Taux d’intérêts. Le directeur du GrandPalaisRMN Didier Fusillier semble incarner à lui seul l’abandon du Palais de la Découverte. Il s’en défend pourtant : « Il n’a jamais été question d’exclure la science du bâtiment », nous assure-t-il lors de l’inauguration, citant expressément le planétarium. L’objectif serait autre, selon lui : créer un Grand Palais « décloisonné » et « unifié », accessible au plus grand nombre, nous répète-t-il lors de l’inauguration. « Regardez le résultat », nous dit-il fièrement pointant du doigt l’avancée des travaux. Ce sont en effet près de cinq ans et plus de 400 millions d’euros de financements qu’il aura fallu pour y arriver. « Tout le problème réside dans le mode de financement de cette rénovation », analyse le sénateur Pierre Ouzoulias. Pour payer sa part, le GrandPalaisRMN a été autorisé à souscrire un emprunt bancaire d’un montant de 150 millions d’euros, en gageant la commercialisation des espaces du bâtiment. « Les espaces du Palais de la Découverte sont un enjeu primordial », pointe Pierre Ouzoulias. Pour rembourser ce prêt, le GrandPalaisRMN a ainsi tout intérêt à mettre en location — à qui pourra bien se le permettre — le maximum de ses espaces. « Pourquoi venir grappiller des m² au Palais de la Découverte alors que le président du Grand Palais vante sans cesse la grandeur et la majestuosité du lieu ? », s’insurge Cédric Villani.
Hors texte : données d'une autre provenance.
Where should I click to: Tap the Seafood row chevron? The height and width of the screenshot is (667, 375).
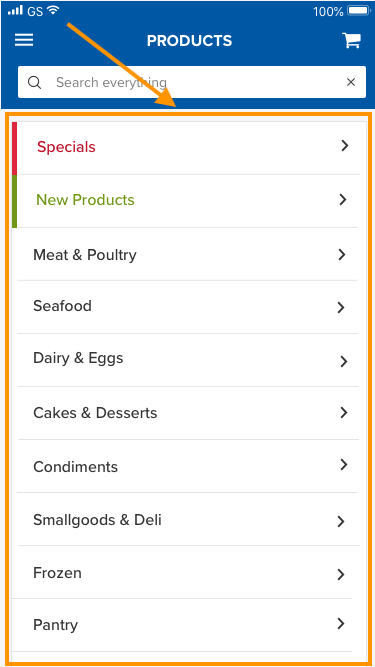pyautogui.click(x=341, y=307)
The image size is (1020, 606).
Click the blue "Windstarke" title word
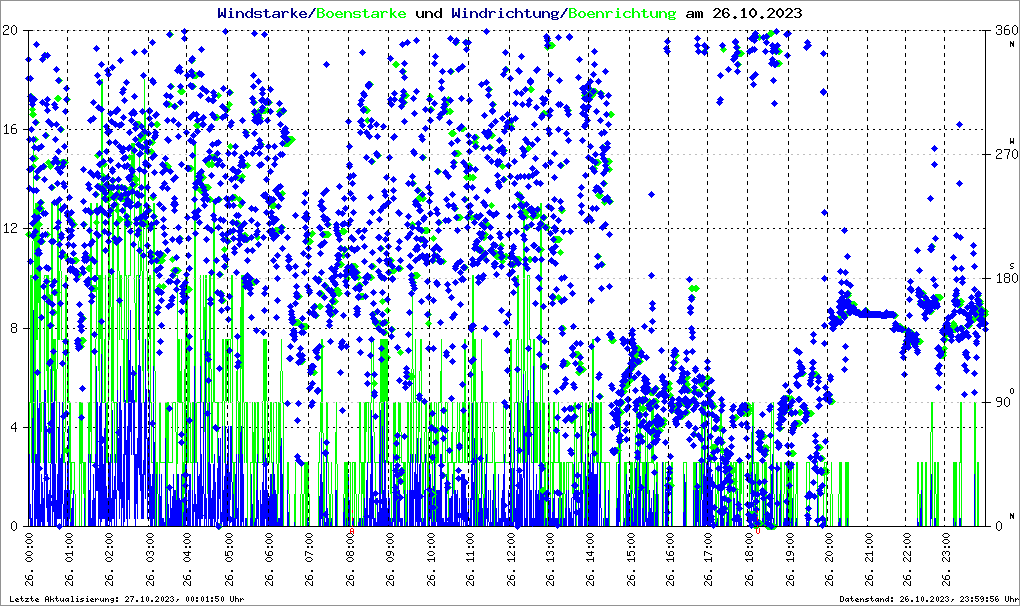(264, 13)
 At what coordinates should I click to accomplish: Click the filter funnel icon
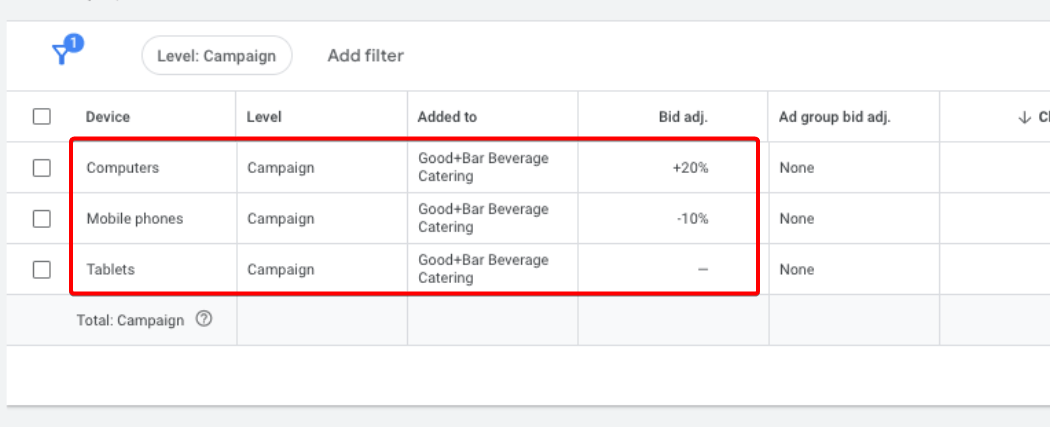click(63, 54)
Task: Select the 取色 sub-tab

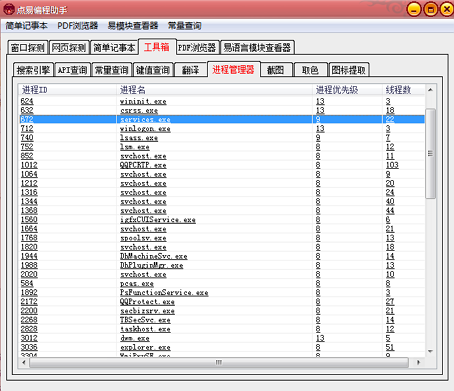Action: click(310, 70)
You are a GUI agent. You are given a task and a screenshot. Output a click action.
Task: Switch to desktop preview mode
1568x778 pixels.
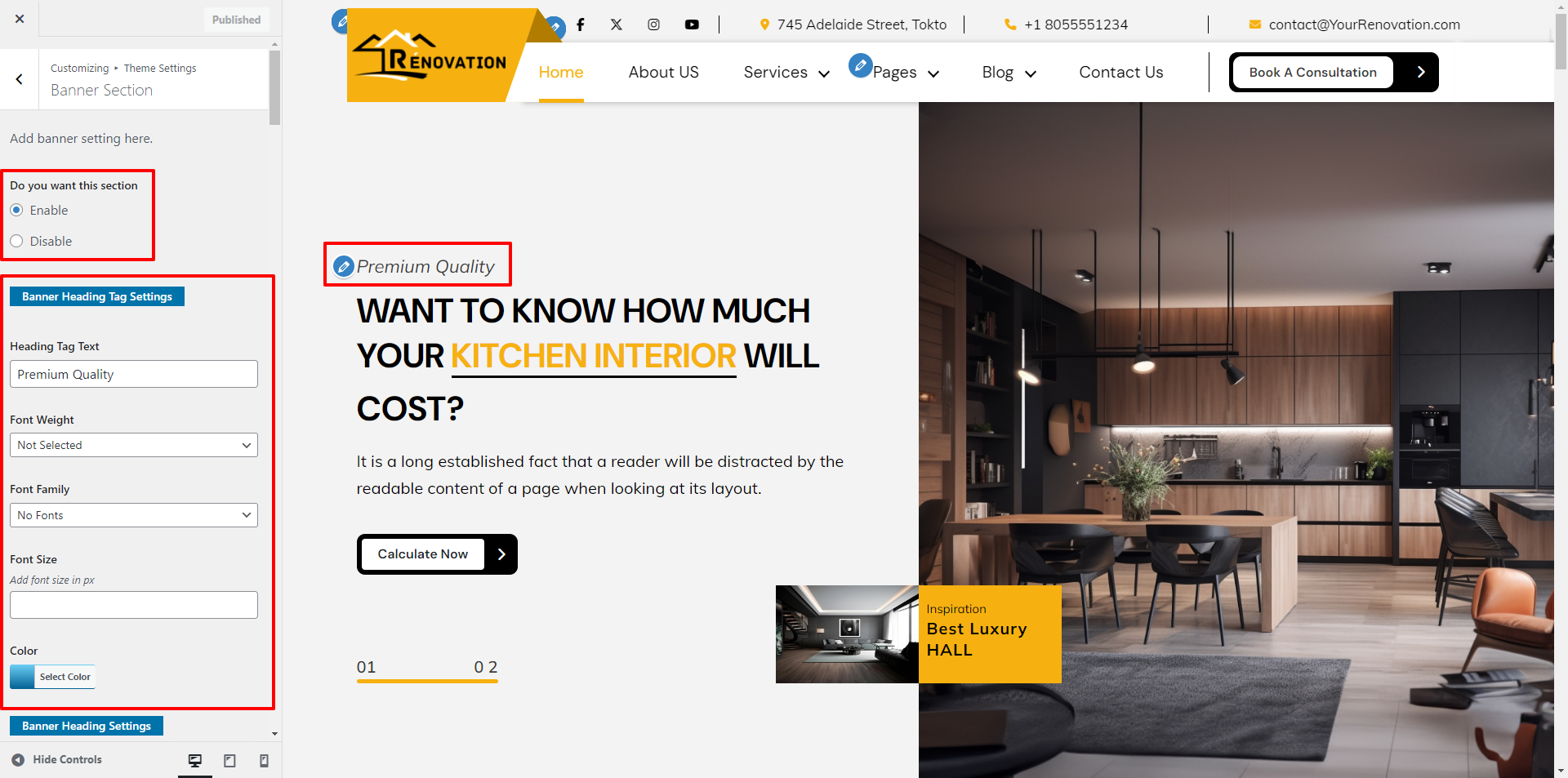click(195, 760)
« La culture scientifique n’est un enjeu pour personne »
Pierre Ouzoulias
Tirelire commune. « La culture scientifique n’est un enjeu pour personne », pointe Pierre Ouzoulias. Sous tutelle de deux ministères qui semblent avoir du mal à se comprendre, Universcience peine à se faire entendre. Le budget de l’établissement, entièrement à charge du ministère de la Culture depuis 2021, relevait auparavant avant de la mission interministérielle de la recherche et de l’enseignement supérieur (MIRES), un budget commun aux deux ministères. « La politique de culture scientifique a en tout cas tout intérêt à être portée par les deux ministères », maintient Sylvie Retailleau. Côté Universcience, la nomination de sa nouvelle présidence devrait se faire dans le courant du mois de juillet. Mentionnée dans un article du Monde comme potentielle candidate à la suite de Bruno Maquart, l’ancienne ministre de l’ESR se dit intéressée par les sujets de médiation scientifique mais avant d’envisager une quelconque candidature souhaite « qu’un projet clair, dont le Palais de la Découverte doit évidemment faire partie, soit établi », nous explique-t-elle. Si la réouverture de l’établissement au sein du Palais d’Antin ne semble aujourd’hui plus en jeu, une perte d’espace conséquente reste à prévoir. Le ministère de la Culture fait ainsi miroiter le résultat d’un rapport sur le modèle économique d’Universcience, récemment confié aux inspecteurs généraux des finances, des affaires culturelles et de l’éducation, du sport et de la recherche. Ainsi que l’annonce prochaine d’une « véritable politique scientifique » du président de la République dans les semaines à venir. L’Académie des sciences a de son côté demandé une audience avec Emmanuel Macron — qui ne devrait se faire dans l’immédiat étant donné l’actualité internationale lourde — pour tenter de limiter la casse. Dans une situation budgétaire plus que contrainte, la tâche ne s’avère pas évidente.